With iCloud Apple has removed the need to plug your iOS device into your computer, instead data is stored in iCloud and seamlessly pushed out to all devices. If you buy music from iTunes, or apps from the App Store, on your iPhone, the purchase will download to your iPad and Mac. To enable this to happen you need to turn on Automatic Downloads. Access this on your iPhone or iPad at Settings > Store. iCloud also gives you access to your purchase history, so you can redownload past purchases.

But what about the music you rip from CDs? You still don't need to plug your iPhone or iPad into iTunes. To set up WiFi syncing of your iTunes library, plug the iOS device into your computer, open iTunes, select the device in the left-hand column, and under Options tick Sync with this iPhone over Wi-Fi. Then go to Settings > General > iTunes Wi-Fi Sync on your iPhone or iPad and tap Sync Now. We had a hiccup here because our iPhone wasn't seeing our computer, but after a bit of troubleshooting we reset our router and that fixed it. From this point on, when you open iTunes on your Mac you can edit playlists and add tracks and they will eventually appear on your device.

There may soon be another way to share music between your devices. iTunes Match has launched in the US and will hopefully be offered to the UK in 2012. It will, for a price, match your non iTunes-bought music with tracks in the store, so that you can access it on any device.

Photo Stream

One of the most fun features of iCloud is Photo Stream. With Photo Stream you can snap a picture with any iOS device and have it pushed to all your iOS devices and computers (it requires iPhoto 9.2, or Aperture 3.2, PC users only need to set up a folder on their computer). Photo Stream also auto-imports any newly added photos from your computer. The good news is that these photos don’t count as part of your 5GB allowance. Apple does set a limit, however. It will sync a maximum of 1,000 images for 30 days at a time (the number of photos that sync to your computer is unlimited).

On your iOS device, the Photo Stream photos appear in an album in Photos called Photo Stream. There’s a delay in taking the photo and it appearing in Photo Stream, plus you will need to be on a WiFi or 3G network. Once a Photo Stream image appears on your iOS device you can edit it, but the changes you make will be saved to Camera Roll rather than Photo Stream. You can’t delete individual Photo Stream photos, the only way to delete images is to reset your entire Photo Stream at www.iCloud.com (access your account, select Advanced > Reset Photo Stream). This will delete all the images from Photo Steam. Deleting them from the Camera Roll won’t remove them from the Photo Stream (although they will disappear after 30 days).

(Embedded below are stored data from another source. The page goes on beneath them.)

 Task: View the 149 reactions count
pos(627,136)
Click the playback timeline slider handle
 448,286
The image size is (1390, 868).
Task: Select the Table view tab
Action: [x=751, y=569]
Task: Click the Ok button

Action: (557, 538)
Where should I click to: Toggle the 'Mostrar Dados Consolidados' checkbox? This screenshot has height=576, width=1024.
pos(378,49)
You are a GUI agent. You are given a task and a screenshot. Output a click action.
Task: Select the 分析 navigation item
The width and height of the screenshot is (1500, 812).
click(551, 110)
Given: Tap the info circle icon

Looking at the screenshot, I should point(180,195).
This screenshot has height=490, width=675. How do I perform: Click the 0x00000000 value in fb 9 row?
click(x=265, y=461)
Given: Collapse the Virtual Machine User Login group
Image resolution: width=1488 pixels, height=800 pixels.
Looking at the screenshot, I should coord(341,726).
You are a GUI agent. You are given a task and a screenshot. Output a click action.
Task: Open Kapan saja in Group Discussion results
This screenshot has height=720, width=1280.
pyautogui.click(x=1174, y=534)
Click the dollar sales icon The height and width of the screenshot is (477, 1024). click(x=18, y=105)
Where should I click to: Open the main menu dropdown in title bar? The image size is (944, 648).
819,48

In iPhoto and Aperture all the photos taken with your iPad or iPhone will appear in a Photo Stream album and you can edit them and share the ones you want. It’s a far easier way to get photos from your iPhone onto your Mac, previously we rarely imported them before, however, we’d like the option to delete the ones we don’t like so much.
You can also view your latest Photo Stream on your TV screen using an Apple TV.

OUR VERDICT

iCloud has a lot of potential. Once app developers build in the functionality into their own apps, syncing on iOS devices will become a pleasure rather than a chore. Photo Stream is a bit of a gimmick, made annoying by the fact that you can't select theimages you don't want appear. Backup via iCloud makes backups hassle-free, as long as you have a fast connection. Apple says it's the cloud as it should be; after a few tweaks it probably will be.